* **PROBLEM STATEMENT**
Rewrite the records below as a Markdown table with two columns, Row and Line. Put a running row number in Row and each line in Line, leaving out blank lines.

● ● ● ●

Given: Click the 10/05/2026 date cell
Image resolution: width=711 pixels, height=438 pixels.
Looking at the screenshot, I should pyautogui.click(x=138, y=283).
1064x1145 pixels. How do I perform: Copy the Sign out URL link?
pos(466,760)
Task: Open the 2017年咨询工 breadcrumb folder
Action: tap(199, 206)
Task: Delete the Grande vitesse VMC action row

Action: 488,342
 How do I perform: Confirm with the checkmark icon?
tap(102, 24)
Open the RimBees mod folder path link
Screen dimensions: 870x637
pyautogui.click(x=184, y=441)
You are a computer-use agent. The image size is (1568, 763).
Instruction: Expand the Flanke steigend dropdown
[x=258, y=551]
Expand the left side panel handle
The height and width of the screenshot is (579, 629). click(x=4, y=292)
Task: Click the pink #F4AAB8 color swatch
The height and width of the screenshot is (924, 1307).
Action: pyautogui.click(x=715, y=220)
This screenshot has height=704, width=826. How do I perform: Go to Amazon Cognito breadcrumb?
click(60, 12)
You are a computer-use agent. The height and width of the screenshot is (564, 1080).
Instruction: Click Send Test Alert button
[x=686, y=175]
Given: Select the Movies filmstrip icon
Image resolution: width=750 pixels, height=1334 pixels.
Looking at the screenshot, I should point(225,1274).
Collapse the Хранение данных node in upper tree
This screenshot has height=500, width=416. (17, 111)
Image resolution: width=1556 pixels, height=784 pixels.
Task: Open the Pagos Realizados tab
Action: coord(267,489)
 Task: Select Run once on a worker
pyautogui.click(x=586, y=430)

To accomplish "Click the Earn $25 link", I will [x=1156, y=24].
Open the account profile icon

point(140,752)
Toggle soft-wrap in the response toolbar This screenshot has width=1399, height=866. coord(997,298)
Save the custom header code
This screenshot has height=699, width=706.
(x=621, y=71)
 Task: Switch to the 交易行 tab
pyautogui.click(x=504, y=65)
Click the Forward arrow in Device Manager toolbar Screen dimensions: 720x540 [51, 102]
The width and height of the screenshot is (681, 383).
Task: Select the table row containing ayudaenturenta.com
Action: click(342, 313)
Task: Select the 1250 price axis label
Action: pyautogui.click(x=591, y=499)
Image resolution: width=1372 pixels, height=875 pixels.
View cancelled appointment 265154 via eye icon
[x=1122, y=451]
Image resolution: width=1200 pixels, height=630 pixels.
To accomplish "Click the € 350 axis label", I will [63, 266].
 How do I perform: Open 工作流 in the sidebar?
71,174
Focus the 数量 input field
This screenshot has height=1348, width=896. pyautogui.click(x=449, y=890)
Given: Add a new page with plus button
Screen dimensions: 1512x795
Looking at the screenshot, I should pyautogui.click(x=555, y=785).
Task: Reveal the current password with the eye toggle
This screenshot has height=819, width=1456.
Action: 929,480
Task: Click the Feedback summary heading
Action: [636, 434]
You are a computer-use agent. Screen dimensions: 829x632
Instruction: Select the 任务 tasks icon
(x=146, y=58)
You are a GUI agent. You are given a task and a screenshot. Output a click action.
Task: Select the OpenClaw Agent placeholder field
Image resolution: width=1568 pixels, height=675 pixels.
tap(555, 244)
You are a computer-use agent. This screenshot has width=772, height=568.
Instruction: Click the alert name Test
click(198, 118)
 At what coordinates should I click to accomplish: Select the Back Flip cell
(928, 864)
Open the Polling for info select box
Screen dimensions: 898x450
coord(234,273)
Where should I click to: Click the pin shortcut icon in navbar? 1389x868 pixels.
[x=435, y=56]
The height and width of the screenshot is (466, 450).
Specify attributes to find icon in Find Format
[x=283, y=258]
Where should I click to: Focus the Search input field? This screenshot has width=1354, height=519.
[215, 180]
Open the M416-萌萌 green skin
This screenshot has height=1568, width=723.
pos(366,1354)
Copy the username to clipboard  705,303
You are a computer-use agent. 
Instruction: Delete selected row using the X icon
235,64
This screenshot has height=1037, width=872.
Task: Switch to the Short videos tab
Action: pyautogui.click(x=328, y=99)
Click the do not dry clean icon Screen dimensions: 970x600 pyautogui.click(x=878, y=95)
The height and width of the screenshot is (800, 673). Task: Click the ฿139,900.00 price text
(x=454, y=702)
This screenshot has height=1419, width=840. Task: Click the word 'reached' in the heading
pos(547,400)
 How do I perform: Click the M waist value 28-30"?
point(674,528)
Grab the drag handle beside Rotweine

● ● ● ●

* **TASK RESULT**
| Row | Line |
|---|---|
| 1 | Given: Click the 10/05/2026 date cell |
| 2 | Image resolution: width=711 pixels, height=438 pixels. |
| 3 | Looking at the screenshot, I should pyautogui.click(x=138, y=283). |
| 4 | 1064x1145 pixels. How do I perform: Copy the Sign out URL link? |
| 5 | pos(466,760) |
| 6 | Task: Open the 2017年咨询工 breadcrumb folder |
| 7 | Action: tap(199, 206) |
| 8 | Task: Delete the Grande vitesse VMC action row |
| 9 | Action: 488,342 |
| 10 |  How do I perform: Confirm with the checkmark icon? |
| 11 | tap(102, 24) |
| 12 | Open the RimBees mod folder path link |
| 13 | Screen dimensions: 870x637 |
| 14 | pyautogui.click(x=184, y=441) |
| 15 | You are a computer-use agent. The image size is (1568, 763). |
| 16 | Instruction: Expand the Flanke steigend dropdown |
| 17 | [x=258, y=551] |
| 18 | Expand the left side panel handle |
| 19 | The height and width of the screenshot is (579, 629). click(x=4, y=292) |
| 20 | Task: Click the pink #F4AAB8 color swatch |
| 21 | The height and width of the screenshot is (924, 1307). |
| 22 | Action: pyautogui.click(x=715, y=220) |
| 23 | This screenshot has height=704, width=826. How do I perform: Go to Amazon Cognito breadcrumb? |
| 24 | click(60, 12) |
| 25 | You are a computer-use agent. The height and width of the screenshot is (564, 1080). |
| 26 | Instruction: Click Send Test Alert button |
| 27 | [x=686, y=175] |
| 28 | Given: Select the Movies filmstrip icon |
| 29 | Image resolution: width=750 pixels, height=1334 pixels. |
| 30 | Looking at the screenshot, I should point(225,1274). |
| 31 | Collapse the Хранение данных node in upper tree |
| 32 | This screenshot has height=500, width=416. (17, 111) |
| 33 | Image resolution: width=1556 pixels, height=784 pixels. |
| 34 | Task: Open the Pagos Realizados tab |
| 35 | Action: coord(267,489) |
| 36 |  Task: Select Run once on a worker |
| 37 | pyautogui.click(x=586, y=430) |
| 38 | To accomplish "Click the Earn $25 link", I will [x=1156, y=24]. |
| 39 | Open the account profile icon |
| 40 | point(140,752) |
| 41 | Toggle soft-wrap in the response toolbar This screenshot has width=1399, height=866. coord(997,298) |
| 42 | Save the custom header code |
| 43 | This screenshot has height=699, width=706. |
| 44 | (x=621, y=71) |
| 45 |  Task: Switch to the 交易行 tab |
| 46 | pyautogui.click(x=504, y=65) |
| 47 | Click the Forward arrow in Device Manager toolbar Screen dimensions: 720x540 [51, 102] |
| 48 | The width and height of the screenshot is (681, 383). |
| 49 | Task: Select the table row containing ayudaenturenta.com |
| 50 | Action: click(342, 313) |
| 51 | Task: Select the 1250 price axis label |
| 52 | Action: pyautogui.click(x=591, y=499) |
| 53 | Image resolution: width=1372 pixels, height=875 pixels. |
| 54 | View cancelled appointment 265154 via eye icon |
| 55 | [x=1122, y=451] |
| 56 | Image resolution: width=1200 pixels, height=630 pixels. |
| 57 | To accomplish "Click the € 350 axis label", I will [63, 266]. |
| 58 |  How do I perform: Open 工作流 in the sidebar? |
| 59 | 71,174 |
| 60 | Focus the 数量 input field |
| 61 | This screenshot has height=1348, width=896. pyautogui.click(x=449, y=890) |
| 62 | Given: Add a new page with plus button |
| 63 | Screen dimensions: 1512x795 |
| 64 | Looking at the screenshot, I should pyautogui.click(x=555, y=785). |
| 65 | Task: Reveal the current password with the eye toggle |
| 66 | This screenshot has height=819, width=1456. |
| 67 | Action: 929,480 |
| 68 | Task: Click the Feedback summary heading |
| 69 | Action: [636, 434] |
| 70 | You are a computer-use agent. Screen dimensions: 829x632 |
| 71 | Instruction: Select the 任务 tasks icon |
| 72 | (x=146, y=58) |
| 73 | You are a GUI agent. You are given a task and a screenshot. Output a click action. |
| 74 | Task: Select the OpenClaw Agent placeholder field |
| 75 | Image resolution: width=1568 pixels, height=675 pixels. |
| 76 | tap(555, 244) |
| 77 | You are a computer-use agent. This screenshot has width=772, height=568. |
| 78 | Instruction: Click the alert name Test |
| 79 | click(198, 118) |
| 80 |  At what coordinates should I click to accomplish: Select the Back Flip cell |
| 81 | (928, 864) |
| 82 | Open the Polling for info select box |
| 83 | Screen dimensions: 898x450 |
| 84 | coord(234,273) |
| 85 | Where should I click to: Click the pin shortcut icon in navbar? 1389x868 pixels. |
| 86 | [x=435, y=56] |
| 87 | The height and width of the screenshot is (466, 450). |
| 88 | Specify attributes to find icon in Find Format |
| 89 | [x=283, y=258] |
| 90 | Where should I click to: Focus the Search input field? This screenshot has width=1354, height=519. |
| 91 | [215, 180] |
| 92 | Open the M416-萌萌 green skin |
| 93 | This screenshot has height=1568, width=723. |
| 94 | pos(366,1354) |
| 95 | Copy the username to clipboard  705,303 |
| 96 | You are a computer-use agent.  |
| 97 | Instruction: Delete selected row using the X icon |
| 98 | 235,64 |
| 99 | This screenshot has height=1037, width=872. |
| 100 | Task: Switch to the Short videos tab |
| 101 | Action: pyautogui.click(x=328, y=99) |
| 102 | Click the do not dry clean icon Screen dimensions: 970x600 pyautogui.click(x=878, y=95) |
| 103 | The height and width of the screenshot is (800, 673). Task: Click the ฿139,900.00 price text |
| 104 | (x=454, y=702) |
| 105 | This screenshot has height=1419, width=840. Task: Click the word 'reached' in the heading |
| 106 | pos(547,400) |
| 107 |  How do I perform: Click the M waist value 28-30"? |
| 108 | point(674,528) |
| 109 | Grab the drag handle beside Rotweine |